_Your instructions_: The entries below are to be duplicated exactly, with nothing left out.

_Exercise data_:
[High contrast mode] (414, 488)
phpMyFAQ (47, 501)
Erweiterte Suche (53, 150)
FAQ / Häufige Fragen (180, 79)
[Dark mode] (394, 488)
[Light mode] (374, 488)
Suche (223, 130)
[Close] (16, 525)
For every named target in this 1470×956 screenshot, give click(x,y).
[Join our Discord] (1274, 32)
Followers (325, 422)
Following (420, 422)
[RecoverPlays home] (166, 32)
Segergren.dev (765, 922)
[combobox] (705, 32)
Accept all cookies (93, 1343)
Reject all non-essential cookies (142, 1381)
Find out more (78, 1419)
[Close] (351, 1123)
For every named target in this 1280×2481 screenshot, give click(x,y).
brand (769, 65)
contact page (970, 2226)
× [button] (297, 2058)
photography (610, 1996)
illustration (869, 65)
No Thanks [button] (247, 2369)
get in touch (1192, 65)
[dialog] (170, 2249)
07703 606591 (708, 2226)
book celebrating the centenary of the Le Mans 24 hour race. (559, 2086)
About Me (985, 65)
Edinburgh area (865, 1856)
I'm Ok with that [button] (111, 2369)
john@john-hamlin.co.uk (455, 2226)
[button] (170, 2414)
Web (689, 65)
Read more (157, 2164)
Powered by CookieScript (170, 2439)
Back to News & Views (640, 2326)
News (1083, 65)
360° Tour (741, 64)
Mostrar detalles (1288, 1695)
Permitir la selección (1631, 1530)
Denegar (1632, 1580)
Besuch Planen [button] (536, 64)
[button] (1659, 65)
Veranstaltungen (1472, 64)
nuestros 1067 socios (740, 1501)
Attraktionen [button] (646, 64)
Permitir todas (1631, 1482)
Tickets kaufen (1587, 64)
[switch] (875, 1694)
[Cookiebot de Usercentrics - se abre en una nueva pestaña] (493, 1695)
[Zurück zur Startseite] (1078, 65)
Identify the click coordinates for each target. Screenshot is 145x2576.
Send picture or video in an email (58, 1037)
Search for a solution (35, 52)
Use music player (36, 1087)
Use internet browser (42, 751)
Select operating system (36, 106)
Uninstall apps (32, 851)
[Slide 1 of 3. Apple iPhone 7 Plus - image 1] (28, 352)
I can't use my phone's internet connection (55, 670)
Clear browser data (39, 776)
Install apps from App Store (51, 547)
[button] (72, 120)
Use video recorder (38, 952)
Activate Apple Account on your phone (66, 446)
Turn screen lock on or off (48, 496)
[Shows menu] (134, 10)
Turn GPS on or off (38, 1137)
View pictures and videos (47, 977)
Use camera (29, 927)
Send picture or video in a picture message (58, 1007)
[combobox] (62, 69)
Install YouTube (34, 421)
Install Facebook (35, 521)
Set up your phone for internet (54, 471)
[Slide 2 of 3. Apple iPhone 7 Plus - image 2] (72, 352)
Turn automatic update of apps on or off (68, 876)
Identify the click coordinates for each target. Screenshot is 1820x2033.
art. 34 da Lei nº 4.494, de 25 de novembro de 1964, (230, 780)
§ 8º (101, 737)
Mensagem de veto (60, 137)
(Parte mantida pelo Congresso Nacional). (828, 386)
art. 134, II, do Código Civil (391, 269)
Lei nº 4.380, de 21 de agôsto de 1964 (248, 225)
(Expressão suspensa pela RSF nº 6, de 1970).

_Reply to the exercise_:
[High contrast mode] (414, 488)
phpMyFAQ (47, 501)
Erweiterte Suche (53, 150)
FAQ / Häufige Fragen (180, 79)
[Dark mode] (394, 488)
[Light mode] (374, 488)
Suche (223, 130)
[Close] (16, 525)
For every named target in this 1470×956 screenshot, give click(x,y).
[Join our Discord] (1274, 32)
Followers (325, 422)
Following (420, 422)
[RecoverPlays home] (166, 32)
Segergren.dev (765, 922)
[combobox] (705, 32)
Accept all cookies (93, 1343)
Reject all non-essential cookies (142, 1381)
Find out more (78, 1419)
[Close] (351, 1123)
For every named target in this 1280×2481 screenshot, give click(x,y).
brand (769, 65)
contact page (970, 2226)
× [button] (297, 2058)
photography (610, 1996)
illustration (869, 65)
No Thanks [button] (247, 2369)
get in touch (1192, 65)
[dialog] (170, 2249)
07703 606591 (708, 2226)
book celebrating the centenary of the Le Mans 24 hour race. (559, 2086)
About Me (985, 65)
Edinburgh area (865, 1856)
I'm Ok with that [button] (111, 2369)
john@john-hamlin.co.uk (455, 2226)
[button] (170, 2414)
Web (689, 65)
Read more (157, 2164)
Powered by CookieScript (170, 2439)
Back to News & Views (640, 2326)
News (1083, 65)
360° Tour (741, 64)
Mostrar detalles (1288, 1695)
Permitir la selección (1631, 1530)
Denegar (1632, 1580)
Besuch Planen [button] (536, 64)
[button] (1659, 65)
Veranstaltungen (1472, 64)
nuestros 1067 socios (740, 1501)
Attraktionen [button] (646, 64)
Permitir todas (1631, 1482)
Tickets kaufen (1587, 64)
[switch] (875, 1694)
[Cookiebot de Usercentrics - se abre en una nueva pestaña] (493, 1695)
[Zurück zur Startseite] (1078, 65)
Identify the click coordinates for each target. Screenshot is 145x2576.
Send picture or video in an email (58, 1037)
Search for a solution (35, 52)
Use music player (36, 1087)
Use internet browser (42, 751)
Select operating system (36, 106)
Uninstall apps (32, 851)
[Slide 1 of 3. Apple iPhone 7 Plus - image 1] (28, 352)
I can't use my phone's internet connection (55, 670)
Clear browser data (39, 776)
Install apps from App Store (51, 547)
[button] (72, 120)
Use video recorder (38, 952)
Activate Apple Account on your phone (66, 446)
Turn screen lock on or off (48, 496)
[Shows menu] (134, 10)
Turn GPS on or off (38, 1137)
View pictures and videos (47, 977)
Use camera (29, 927)
Send picture or video in a picture message (58, 1007)
[combobox] (62, 69)
Install YouTube (34, 421)
Install Facebook (35, 521)
Set up your phone for internet (54, 471)
[Slide 2 of 3. Apple iPhone 7 Plus - image 2] (72, 352)
Turn automatic update of apps on or off (68, 876)
Identify the click coordinates for each target. Screenshot is 1820x2033.
art. 34 da Lei nº 4.494, de 25 de novembro de 1964, (230, 780)
§ 8º (101, 737)
Mensagem de veto (60, 137)
(Parte mantida pelo Congresso Nacional). (828, 386)
art. 134, II, do Código Civil (391, 269)
Lei nº 4.380, de 21 de agôsto de 1964 (248, 225)
(Expressão suspensa pela RSF nº 6, de 1970).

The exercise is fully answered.